A Letter To My Family About COPD
Dear Loved One:
Sometimes it’s difficult to talk to you, to tell you what I feel, to tell you what I’m going through.
I have COPD, which stands for Chronic Obstructive Pulmonary Disease. It is the third leading cause of death. COPD is usually caused by smoking – not always though. Sometimes it’s caused by second hand smoke, by pollution, chemicals and even dust. It may even be genetic.
How did I find out it was COPD? I had a test called a pulmonary function test. This test tells the doctor about my lung volume, as well as other factors. With this, the doctor is able to gauge what stage of COPD I am in. Some places like the Mayo Clinic go by 3 stages: mild, moderate and severe. You also may hear about 5 stages where the 5th stage is Congestive Heart Failure. Most places go by the Gold Stages of COPD, which have 4 stages:
- Stage 1 = Mild 80% and greater
- Stage 2 = Moderate 50% – 80%
- Stage 3 = Severe 30% – 50%
- Stage 4 = Very Severe 30% and below
COPD is non-reversible, meaning it will never go away. However, I hope to slow the progression of my disease. I may need your help and encouragement with this.
I have finally quit smoking and wish that you would too. I don’t want you to get this disease. I also need to protect myself, so people that smoke need to go outside, then I’m not breathing in more of the toxins.
Please, I care about you and your health too.
Some people with COPD are overweight and some are underweight. Both of those can affect our health. It’s so important to have a nutritious diet. As COPD progresses, a person will possibly lose weight and need to gain the much needed pounds and muscle mass. Breathing does burn calories, then it’s more difficult to maintain. Also affected can be the immune system.
So you can see how important it is for us to take care of ourselves.
It’s so hard on the down days to feel up to cooking, then just a quick snack or having someone drop off a burger sounds best. Wholesome not always. It’s great that there are some programs for those needing meals brought in like “Meals on Wheels” in the USA. Wouldn’t it be nice if that was available everywhere?
Exercise is so important.
Medications are so important. There are different medications for COPD that I will take depending on the stage of COPD I’m in. The type also depends on things that I’m allergic to as well as types of other medications. I really need these medications and will need more when my COPD gets worse, to keep my airway open and more. High blood pressure and other things will cause us to take more medications too.
Please don’t get on me about, “Gee look at all those meds, no wonder why you are sick” and other comments.
It bothers me to take this many meds too, but breathing is most important. I need to take better care of my health and the goal is a better quality of life. I am living!
Did you know that I am seeing a couple of doctors? One is my regular doctor, a general physician that I see about my overall health. I’m also seeing a pulmonologist, who is now my lung doctor, who scheduled all of the testing. Sometimes it does seem like I doctor a lot. No, they aren’t taking advantage and just wanting my money, they are trying to help me breathe and feel better.

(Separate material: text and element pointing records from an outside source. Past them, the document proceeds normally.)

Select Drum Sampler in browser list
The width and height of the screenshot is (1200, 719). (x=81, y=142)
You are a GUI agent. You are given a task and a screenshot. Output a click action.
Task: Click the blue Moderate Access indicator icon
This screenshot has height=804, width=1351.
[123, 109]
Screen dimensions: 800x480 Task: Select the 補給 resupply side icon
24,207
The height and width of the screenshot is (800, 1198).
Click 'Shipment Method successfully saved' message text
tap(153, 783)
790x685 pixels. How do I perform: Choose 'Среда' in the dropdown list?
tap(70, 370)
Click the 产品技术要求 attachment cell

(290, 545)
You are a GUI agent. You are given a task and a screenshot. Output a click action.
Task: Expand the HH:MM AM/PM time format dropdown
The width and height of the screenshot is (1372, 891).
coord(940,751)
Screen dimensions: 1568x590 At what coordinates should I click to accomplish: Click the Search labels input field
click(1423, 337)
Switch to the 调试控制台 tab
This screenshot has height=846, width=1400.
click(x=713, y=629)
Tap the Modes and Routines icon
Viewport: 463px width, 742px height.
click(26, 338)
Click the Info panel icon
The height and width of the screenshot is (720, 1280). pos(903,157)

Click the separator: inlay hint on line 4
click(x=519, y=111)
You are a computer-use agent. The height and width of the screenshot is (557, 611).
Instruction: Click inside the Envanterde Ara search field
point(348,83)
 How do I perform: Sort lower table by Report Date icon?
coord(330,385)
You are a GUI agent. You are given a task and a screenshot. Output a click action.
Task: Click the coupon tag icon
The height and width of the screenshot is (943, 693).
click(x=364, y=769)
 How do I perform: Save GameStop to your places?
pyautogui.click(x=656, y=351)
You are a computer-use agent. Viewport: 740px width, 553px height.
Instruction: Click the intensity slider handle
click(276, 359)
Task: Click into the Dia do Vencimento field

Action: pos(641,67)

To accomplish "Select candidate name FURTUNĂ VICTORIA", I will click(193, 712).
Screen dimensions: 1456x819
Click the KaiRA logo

When I left the doctor’s office I was confused about things, I was scared and felt overwhelmed. I found a support group and others on the internet. They’ve been so good to talk to and really help me. They suggested that I talk to a therapist about my anxiety, plus I feel depressed some of the time. It’s scary not knowing what is happening with my life. That has been good, plus my COPD groups are so helpful, it’s good to talk to someone who understands. There are forums and places that just to ask questions. You can join some of these places too. Some you can be in the same sites I am, but some are just for families, friends and support people for you. I can only tell you a little bit about what it’s like with COPD and others might explain it better.
Did you know that oxygen is a medication? It is!
The doctor writes a prescription for that as well. Not everybody is given oxygen, even those that are stage 4. Only people whose oxygen falls below 89% for 5 minutes are put on oxygen. Some are only on at night and some 24/7. Being on oxygen doesn’t tell how bad your COPD is.
Since a couple of our other relatives had COPD, the doctor is going to test me for Alpha-1 Antrypsin Deficiency. That’s an inherited genetic disorder that affects the liver.
An LVRS is a lung volume reduction surgery. Sometimes the surgeon is able to remove the diseased part of the lung. Then the COPDer does much better because they are breathing from the healthier part of the lung only. A lung transplant is something that a person isn’t tested for until stage 4 – if that is something that a person wants to do, because it’s important that this person is in the best health they can be.
Did you know that I’m unique in my own disease? No one else is just like me. I have other health issues and am on different medications and have a different health history than anyone else. Whenever I think of unique, I feel kind of special. But with health, I’ll take what I can get.
It makes sense that they call COPD a family disease, because it does affect each of us.
The better you understand and accept me and my COPD, the happier and healthier we will be as a family too.